DATA UNDER STUDY START

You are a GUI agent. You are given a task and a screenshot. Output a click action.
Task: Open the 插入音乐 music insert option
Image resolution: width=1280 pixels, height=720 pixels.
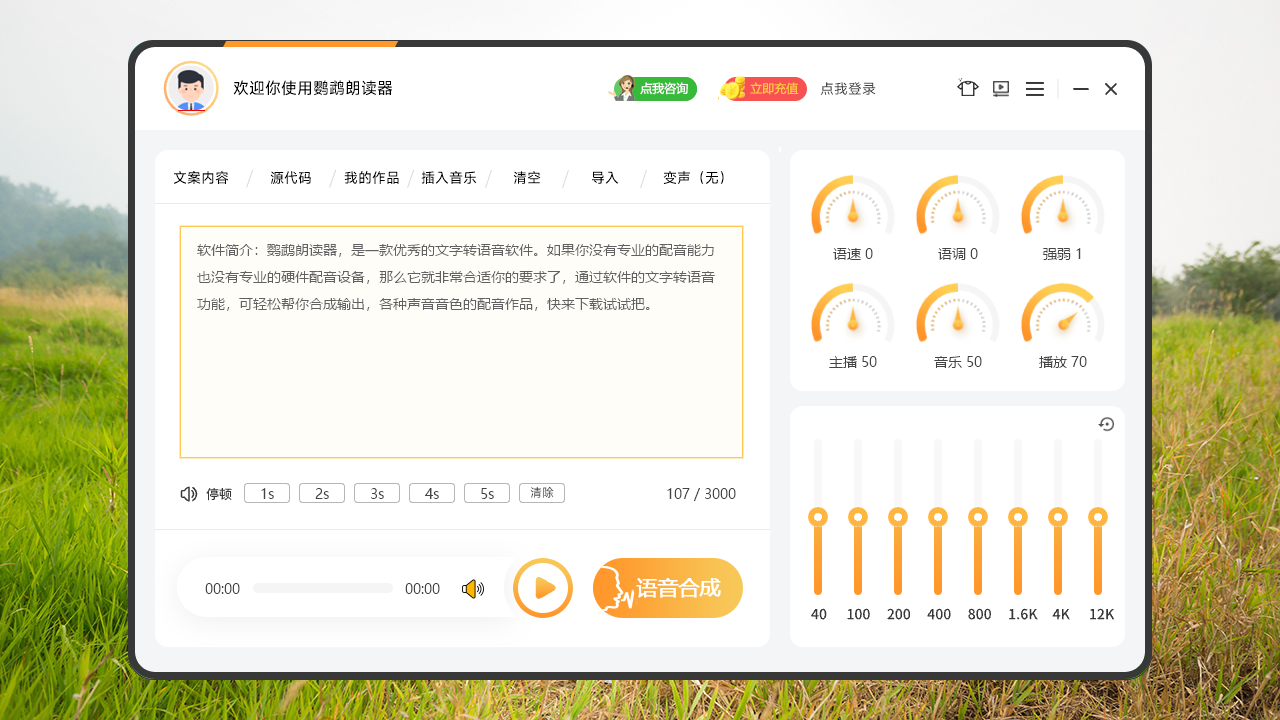pos(449,178)
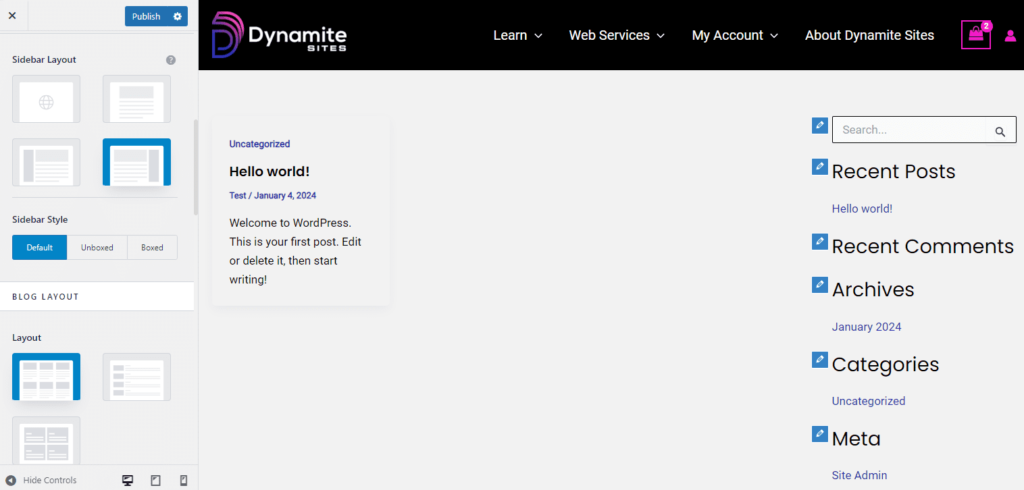Click the Publish button
1024x490 pixels.
point(146,16)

DATA UNDER STUDY END

PROMPT —
Give again, exactly, each line from the one that contains "Image resolution: width=1280" through the last line of the material above. Pictures do not belong in the copy.

RESPONSE FOR THIS EXERCISE —
Image resolution: width=1280 pixels, height=720 pixels.
pos(449,178)
Click the Publish button
1024x490 pixels.
point(146,16)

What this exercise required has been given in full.